▶ _Activity_: Show every line of the data that contains the string "accomplish".

(Stored data entries)
________________________

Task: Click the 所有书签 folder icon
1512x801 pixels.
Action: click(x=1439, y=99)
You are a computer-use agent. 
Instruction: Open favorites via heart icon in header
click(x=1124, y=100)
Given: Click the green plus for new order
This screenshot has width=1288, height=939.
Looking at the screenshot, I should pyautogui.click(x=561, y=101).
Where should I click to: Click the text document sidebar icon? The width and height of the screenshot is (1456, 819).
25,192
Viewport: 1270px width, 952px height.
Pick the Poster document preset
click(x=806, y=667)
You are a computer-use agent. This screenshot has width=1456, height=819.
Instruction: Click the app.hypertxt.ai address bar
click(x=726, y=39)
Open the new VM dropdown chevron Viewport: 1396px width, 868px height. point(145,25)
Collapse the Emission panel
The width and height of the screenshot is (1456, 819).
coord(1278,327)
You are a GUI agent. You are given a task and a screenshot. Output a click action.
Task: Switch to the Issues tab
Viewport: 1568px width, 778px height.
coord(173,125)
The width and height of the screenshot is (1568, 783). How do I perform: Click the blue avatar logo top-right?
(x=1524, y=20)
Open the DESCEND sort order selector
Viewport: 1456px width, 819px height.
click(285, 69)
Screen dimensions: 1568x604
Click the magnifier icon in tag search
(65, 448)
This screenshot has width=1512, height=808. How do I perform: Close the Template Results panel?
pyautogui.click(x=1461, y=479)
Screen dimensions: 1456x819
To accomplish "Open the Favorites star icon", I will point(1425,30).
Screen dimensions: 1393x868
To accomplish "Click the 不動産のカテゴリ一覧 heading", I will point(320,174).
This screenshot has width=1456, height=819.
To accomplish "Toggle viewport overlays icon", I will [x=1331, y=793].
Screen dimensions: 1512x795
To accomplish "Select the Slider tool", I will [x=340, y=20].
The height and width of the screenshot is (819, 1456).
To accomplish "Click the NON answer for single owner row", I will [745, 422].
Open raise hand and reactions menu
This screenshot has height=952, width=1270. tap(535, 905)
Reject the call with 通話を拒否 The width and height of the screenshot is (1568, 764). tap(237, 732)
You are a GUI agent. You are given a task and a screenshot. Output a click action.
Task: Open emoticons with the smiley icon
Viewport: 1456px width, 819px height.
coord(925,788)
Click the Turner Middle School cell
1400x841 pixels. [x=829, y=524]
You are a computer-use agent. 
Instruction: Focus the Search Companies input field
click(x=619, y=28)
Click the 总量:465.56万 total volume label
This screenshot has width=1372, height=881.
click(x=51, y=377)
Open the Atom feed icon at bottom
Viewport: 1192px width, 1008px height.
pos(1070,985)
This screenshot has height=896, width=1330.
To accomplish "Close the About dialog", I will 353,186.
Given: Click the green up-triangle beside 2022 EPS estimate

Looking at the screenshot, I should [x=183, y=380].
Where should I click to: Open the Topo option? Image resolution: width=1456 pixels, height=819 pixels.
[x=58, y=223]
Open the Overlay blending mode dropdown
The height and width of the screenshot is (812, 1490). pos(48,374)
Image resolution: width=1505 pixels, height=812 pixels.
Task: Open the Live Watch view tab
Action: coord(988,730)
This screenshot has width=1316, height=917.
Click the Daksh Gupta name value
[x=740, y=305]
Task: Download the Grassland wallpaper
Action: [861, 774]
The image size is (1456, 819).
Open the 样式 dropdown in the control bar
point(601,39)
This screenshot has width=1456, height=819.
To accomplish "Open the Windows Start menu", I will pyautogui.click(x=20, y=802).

________________________

▶ _Your response_:
To accomplish "Open the Favorites star icon", I will point(1425,30).
To accomplish "Click the 不動産のカテゴリ一覧 heading", I will point(320,174).
To accomplish "Toggle viewport overlays icon", I will [x=1331, y=793].
To accomplish "Select the Slider tool", I will [x=340, y=20].
To accomplish "Click the NON answer for single owner row", I will [745, 422].
To accomplish "Close the About dialog", I will 353,186.
To accomplish "Open the Windows Start menu", I will pyautogui.click(x=20, y=802).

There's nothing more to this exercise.